The Logical Disk Free Space monitoring routine is a high configurable solution that enables Operators to set varying threshold values for system and non-system logical disk volumes. In addition separate threshold values can be set for Warning and Error states.
Since logical disk volumes may vary in size from a few gigabytes to many terabytes or more the Logical Disk Free Space monitoring routine requires that an Operator indicate both the Megabyte and Percentage based threshold values that must be passed before the Warning and Error thresholds reached. This means that in order for the threshold to be reached both the Megabyte and Percentage based threshold values for the System or Non-System Drive must be breached.
So lets say like me you have several different drives of varying sizes that you want alerts on and the defaults from the table below just don’t do it for you. Like me you probably figured you could just set the Non-System Drive Error Percent Threshold and be done with it. Then like me you find that you get no alarm because although you are below the Non-System Drive Error Percent Threshold you are still over the Non-System Drive Error Mbytes Threshold that defaults to 1GB. Sadly now your option is to check the full size on each drive you are monitoring, do the math and figure out how many MB is X% of your drive and enter that value in Non-System Drive Error Mbytes Threshold in addition to the % you already set. Then an interval later you will get an alert something like this…
System Drive Free Space Thresholds (Defaults)

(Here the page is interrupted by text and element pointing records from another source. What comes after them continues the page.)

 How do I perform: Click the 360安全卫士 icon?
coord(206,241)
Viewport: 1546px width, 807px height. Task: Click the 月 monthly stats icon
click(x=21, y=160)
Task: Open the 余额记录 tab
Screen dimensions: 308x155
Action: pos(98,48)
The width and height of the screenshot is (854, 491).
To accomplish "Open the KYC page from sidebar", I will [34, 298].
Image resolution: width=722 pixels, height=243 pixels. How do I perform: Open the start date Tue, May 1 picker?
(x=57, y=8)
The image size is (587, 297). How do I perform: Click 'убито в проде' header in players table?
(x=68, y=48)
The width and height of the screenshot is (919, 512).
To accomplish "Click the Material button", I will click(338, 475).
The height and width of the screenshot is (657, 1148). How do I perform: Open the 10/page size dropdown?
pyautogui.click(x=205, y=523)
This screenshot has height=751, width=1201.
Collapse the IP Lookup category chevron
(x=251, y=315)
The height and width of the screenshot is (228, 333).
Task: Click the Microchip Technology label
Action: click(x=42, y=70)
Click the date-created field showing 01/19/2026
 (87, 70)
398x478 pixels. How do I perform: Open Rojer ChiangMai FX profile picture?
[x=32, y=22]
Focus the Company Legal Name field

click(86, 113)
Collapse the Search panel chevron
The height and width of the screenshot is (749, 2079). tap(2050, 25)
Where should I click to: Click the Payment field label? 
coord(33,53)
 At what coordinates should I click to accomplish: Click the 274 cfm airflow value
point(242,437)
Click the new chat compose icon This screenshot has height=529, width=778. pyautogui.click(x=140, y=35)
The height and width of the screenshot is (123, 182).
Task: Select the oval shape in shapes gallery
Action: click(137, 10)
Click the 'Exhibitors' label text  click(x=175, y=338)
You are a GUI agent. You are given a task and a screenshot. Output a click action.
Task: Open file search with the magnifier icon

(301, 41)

System Drive Error Mbytes Threshold
System Drive Error Percent Threshold
System Drive Warning Mbytes Threshold
System Drive Warning Percent Threshold
Non-System Drive Free Space Thresholds (Defaults)
Non-System Drive Error Mbytes Threshold
Non-System Drive Error Percent Threshold
Non-System Drive Warning Mbytes Threshold
Non-System Drive Warning Percent Threshold
The Solution :
Set overrides for both Mbytes and Percent thresholds as they both have to be breached to throw an alarm.
If you hate math perhaps you could just set the MB alarm to some unreasonably large value so that it is always breached, thus making the % monitor the only one that changes.
Update – Nov 30, 2009
Billy made some comments that started me thinking about a larger solution, and I fear it’s all in to overrides.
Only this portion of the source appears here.